■ TEXT UNDER STUDY
>>
PHOTO: FRANK ROYAL, LIBRARY AND ARCHIVES CANADA—PA132777

PHOTO: FRANK ROYAL, LIBRARY AND ARCHIVES CANADA—PA132777

Members of Royal Canadian Regiment consult a map at Piazza Armerina, Italy, in July 1943.

This is the first of a series of articles examining the Canadian contributions to the Allied campaign in Sicily and the Italian mainland. Regular readers of Canadian Military History In Perspective will recall a number of articles published in 1997-98 on this theme, articles that may be consulted on the Legion Magazine Web site, www.legionmagazine.com. This new series will focus on battalion and brigade-level actions, explore the Italian battlefields and understand the challenges faced by Canada’s soldiers in more detail.

Before we begin our battlefield study tour, some background information is required. The decision to invade Sicily was made at the Casablanca Conference of January 1943 over the protests of American military leaders, who feared that once committed to Sicily, Allied forces would be tied down indefinitely in the Mediterranean. The British countered with the argument that knocking Italy out of the war could be accomplished without fighting a costly attritional battle on the mainland. Operation Husky was the first step to reaching that goal. The Americans agreed to Sicily, leaving the decision about mainland Europe to a later date.

Allied planners disagreed about almost every aspect of Husky, including estimates of the strength of the enemy. Italian divisions had fought well in Tunisia and the Italian 6th Army defending Sicily, deployed nine infantry divisions supported by 20 tank and self-propelled gun battalions. It was thought that the Italians, together with two German mechanized divisions, could only be overcome through massive force and everyone focused on preparations for a complex combined air, naval and army operation.
<<
■ TASK LIST
1. In the passage on the Sicily campaign, where and when was the decision to invade Sicily made?
2. Write out the passage on the Sicily campaign word for word, from "Members of Royal" to "in more detail.".

■ INFORMATION SUPPLIED
>>
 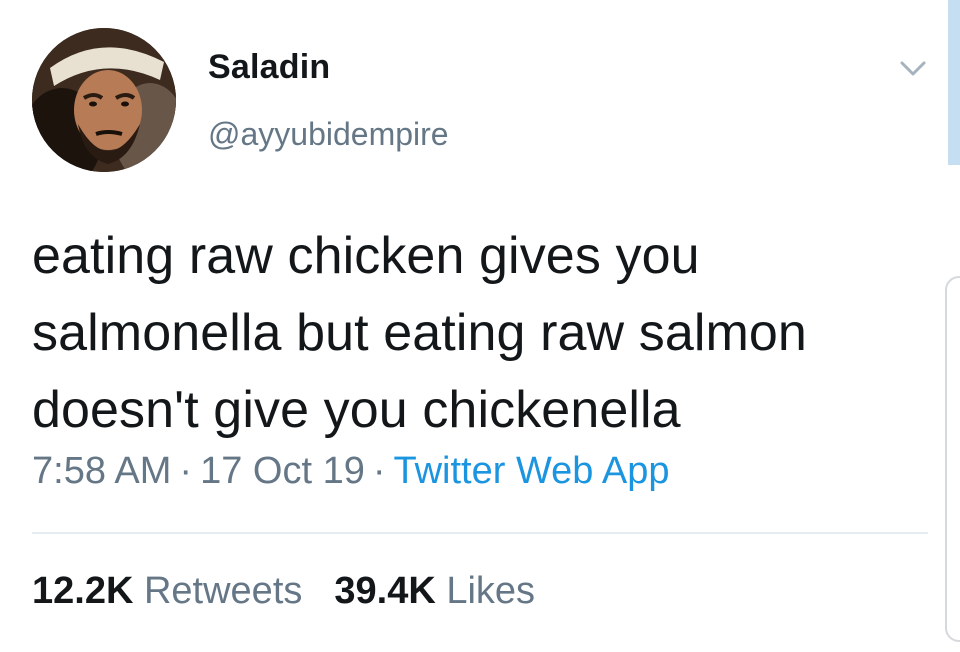 I want to click on avatar-image, so click(x=104, y=100).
<<
■ RESPONSES PER TASK
1. At the Casablanca Conference of January 1943.

2.
Members of Royal Canadian Regiment consult a map at Piazza Armerina, Italy, in July 1943.

This is the first of a series of articles examining the Canadian contributions to the Allied campaign in Sicily and the Italian mainland. Regular readers of Canadian Military History In Perspective will recall a number of articles published in 1997-98 on this theme, articles that may be consulted on the Legion Magazine Web site, www.legionmagazine.com. This new series will focus on battalion and brigade-level actions, explore the Italian battlefields and understand the challenges faced by Canada’s soldiers in more detail.